Similar to the command for MI-PL, the one for evaluating MI-OL is
```shell
python attack_resnet_mixuptest_OL.py -targeted=False -nbiter=10 -data=[dataset] -model=resnet50 -oldmodel=model_checkpoint/model.ckpt -lamda=0.5
```
Here `lamda` is the mixup ratio for MI-OL, where we use `lamda=0.5` for mixup+MI-OL and `lamda=0.6` for IAT+MI-OL.

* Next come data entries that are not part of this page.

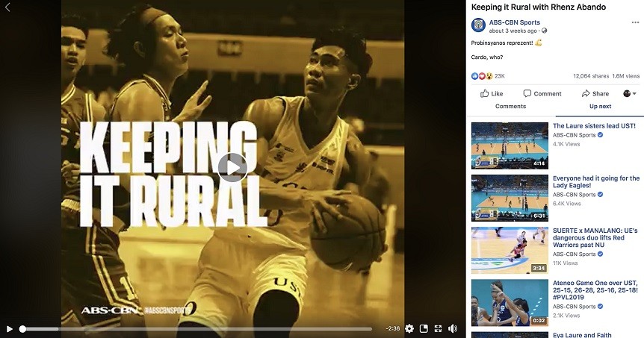View the 12,064 shares list
The height and width of the screenshot is (338, 644).
pos(591,76)
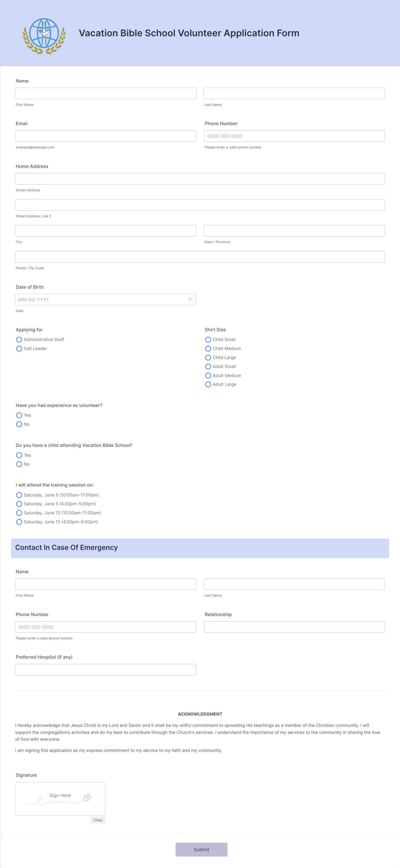Click the calendar icon in Date of Birth

click(190, 300)

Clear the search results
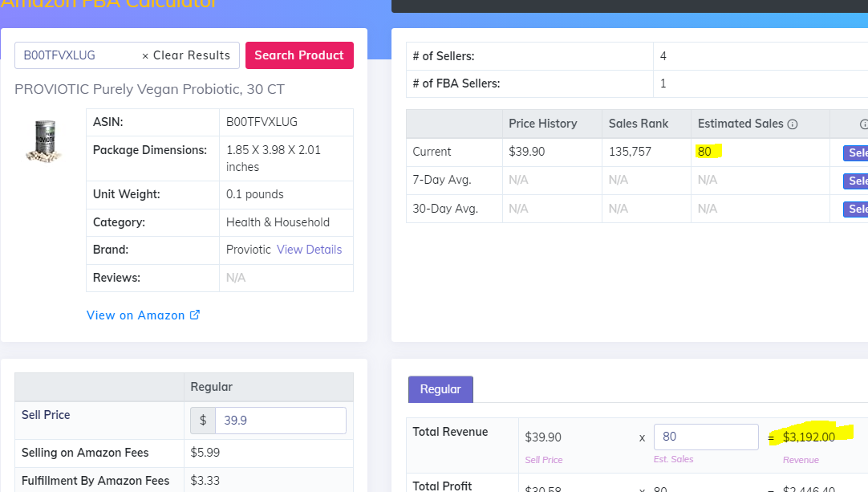[x=186, y=55]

### Evaluating MI-Combined

The command is
```shell
python attack_resnet_mixuptest_Combined.py -targeted=False -data=[dataset] -model=resnet50 -oldmodel=model_checkpoint/model.ckpt -lamdaPL=0.5 -lamdaOL=0.4 -threshold=0.2
```
Here `lamdaPL` is the lambda for MI-PL, `lamdaOL` is the lambda for MI-OL, `threshold` is used to decide whether the input is adversarial according to the detection result returned by MI-PL.

### Evaluating Baselines

The command for evaluating `Gaussian noise` baseline is
```shell
python -u attack_resnet_baselines.py -targeted=False -nbiter=10 -data=[dataset] -eps=8 -model=resnet50 -oldmodel=model_checkpoint/model.ckpt -baseline='gaussian' -num_sample=50 -sigma=0.05 -numtest=1000
```

The command for evaluating `Rotation` baseline is
```shell
python -u attack_resnet_baselines.py -targeted=False -nbiter=10 -data=[dataset] -eps=8 -model=resnet50 -oldmodel=model_checkpoint/model.ckpt -baseline='Rotation' -num_sample=50 -Rotation=20 -numtest=1000
```

The command for evaluating `Xie et al. (2018)` baseline is
```shell
python -u attack_resnet_baselines.py -targeted=False -nbiter=10 -data=[dataset] -eps=8 -model=resnet50 -oldmodel=model_checkpoint/model.ckpt -baseline='Xie' -num_sample=50 -Xielower=24 -Xieupper=32 -numtest=1000
```

The command for evaluating `Guo et al. (2018)` baseline is
```shell
python -u attack_resnet_baselines.py -targeted=False -nbiter=10 -data=[dataset] -eps=8 -model=resnet50 -oldmodel=model_checkpoint/model.ckpt -baseline='Guo' -num_sample=50 -Guolower=24 -Guoupper=32 -numtest=1000
```

### Evaluating Adaptive Attacks for MI-OL

The adaptive attacks are perform under different number of adaptive samples, as shown in the command below
```shell
x=( 1 2 3 4 5 10 15 20 25 30 )
for num_sample in ${x[@]}
do
python attack_resnet_mixuptest_OL_adaptive.py -targeted=False -nbiter=10 -data=[dataset] -model=resnet50 \
-oldmodel=model_checkpoint/model.ckpt \
-lamda=0.5 -adaptive=True -adaptive_num=$num_sample;
done
```
This is an example of adaptive PGD-10 attack.